Effect of Furnishing False Information — Section 7(5) and 7(6)
# Effect of Furnishing False or Incorrect Information / Suppression of Material Fact
The Act treats falsehood at the time of incorporation and falsehood post-incorporation as two distinct fact-patterns with overlapping but different consequences. Both are linked to Section 447 (punishment for fraud) — but the post-incorporation case also opens up an entire menu of corrective orders by the Tribunal.
## Comparative Table
Aspect
Section 7(5) — During Incorporation
Section 7(6) — Post Incorporation
When the falsehood occurs
While filing documents for registration
After the company has been incorporated
Who is liable
The person who furnishes false particulars/suppresses material info, of which he is aware
(a) Promoters, (b) Persons named as first directors, (c) Persons making the Section 7 declaration
Action triggered
Action for fraud under Section 447
Action for fraud under Section 447+ orders by Tribunal
Tribunal powers
None specific under 7(5)
Wide powers (see below)
## Tribunal's Powers under Section 7(7) — Post Incorporation Cases
On an application, if the Tribunal is satisfied that the situation so warrants, it may:
1. Regulate the management of the company, including changes (if any) in its memorandum and articles, in the public interest or in the interest of the company and its members and creditors;
2. Direct that the liability of members shall be unlimited;
3. Direct removal of the name of the company from the register;
4. Pass an order of winding up of the company;
5. Pass such other orders as it may deem fit.
## Safeguards Before the Tribunal Orders
Before making any such order:
1. The company shall be given a reasonable opportunity of being heard; and
2. The Tribunal shall take into consideration the transactions entered into by the company, including the obligations contracted or payment of any liability.
This ensures that innocent third parties who have transacted with the company are not unfairly prejudiced.
## Section 447 in a nutshell
Fraud under Section 447 attracts imprisonment of 6 months to 10 years and fine equal to amount involved, extendable up to 3 times — and where the fraud involves public interest, the minimum imprisonment is 3 years.
Worked example
### Example 1
Example — Section 7(5): A promoter, while filing the SPICe+ form, knowingly submits a forged identity proof of a subscriber. The company gets incorporated. Later, the truth comes out. Only that person (the one who knowingly furnished the false particulars) is liable under Section 447. The company itself is not (yet) facing winding-up because the fraud was caught at the incorporation stage.
### Example 2
Example — Section 7(6): A company files an annual return concealing that two of its directors are disqualified. This is post-incorporation suppression. The promoters, first directors and the declarant are each liable under Section 447. In addition, an application to NCLT may result in (i) winding up, (ii) unlimited liability of members, or (iii) striking off — depending on facts. Before passing any order, NCLT must hear the company and consider its existing contracts (e.g., obligations to bona fide creditors).
⚠️ Common exam mistakes
Treating Section 7(5) and 7(6) as the same. The trigger event (incorporation vs post-incorporation) and the persons in the dock are different.
Forgetting that under 7(6), the Tribunal can make members' liability unlimited — a powerful and unusual remedy.

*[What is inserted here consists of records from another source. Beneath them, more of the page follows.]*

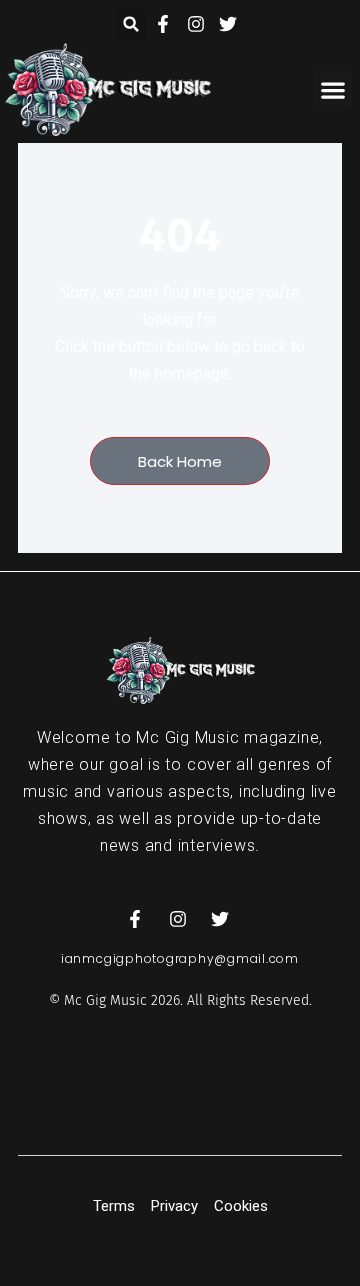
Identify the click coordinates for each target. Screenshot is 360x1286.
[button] (131, 24)
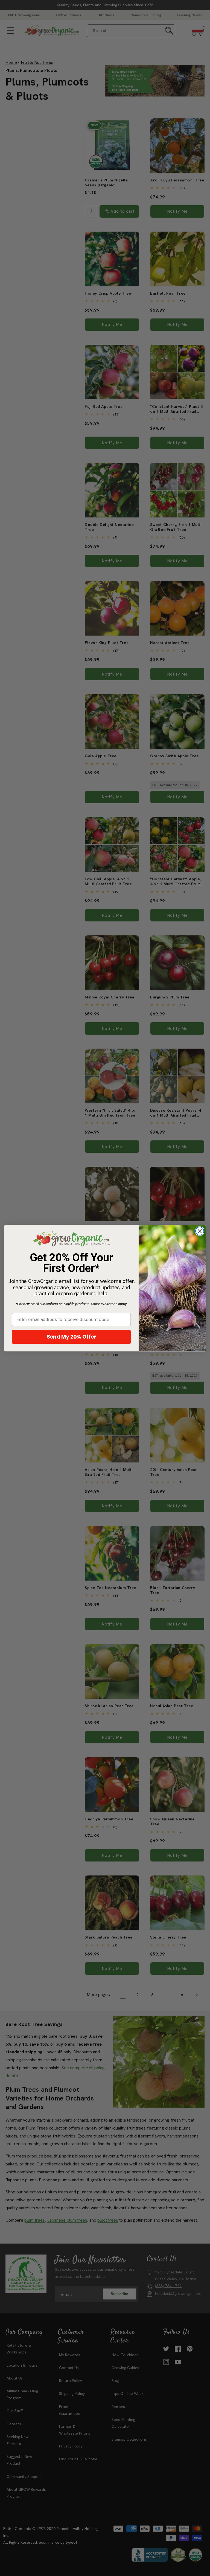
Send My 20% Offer (71, 1336)
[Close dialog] (200, 1231)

Believing the Tribunal can simply wind up the company without hearing it. Reasonable opportunity of being heard is mandatory.
Confusing 'fraud under Section 447' with civil penalty — Section 447 is a criminal offence with imprisonment.
Assuming the Tribunal must protect creditors automatically. It is statutorily required to consider transactions and obligations before ordering — but creditors should still appear and place their interests before NCLT.
Bare-Act text Section 7(5), 7(6) and 7(7) · Companies Act, 2013 · click to expand
(5) Without prejudice to the provisions of sub-section (6) where, at any time after the incorporation of a company, it is proved that the company has been got incorporated by furnishing any false or incorrect information or representation or by suppressing any material fact or information in any of the documents or declaration filed or made for incorporating such company, or by any fraudulent action, the promoters, the persons named as the first directors of the company and the persons making declaration under clause (b) of sub-section (1) shall each be liable for action under section 447. (7) Without prejudice to the provisions of sub-section (6), where a company has been got incorporated by furnishing any false or incorrect information... the Tribunal may, on an application made to it, on being satisfied that the situation so warrants,— (a) pass such orders, as it may think fit, for regulation of the management of the company including changes, if any, in its memorandum and articles, in public interest or in the interest of the company and its members and creditors; or (b) direct that liability of the members shall be unlimited; or (c) direct removal of the name of the company from the register of companies; or (d) pass an order for the winding up of the company; or (e) pass such other orders as it may deem fit: Provided that before making any order,— (i) the company shall be given a reasonable opportunity of being heard in the matter; and (ii) the Tribunal shall take into consideration the transactions entered into by the company, including the obligations, if any, contracted or payment of any liability.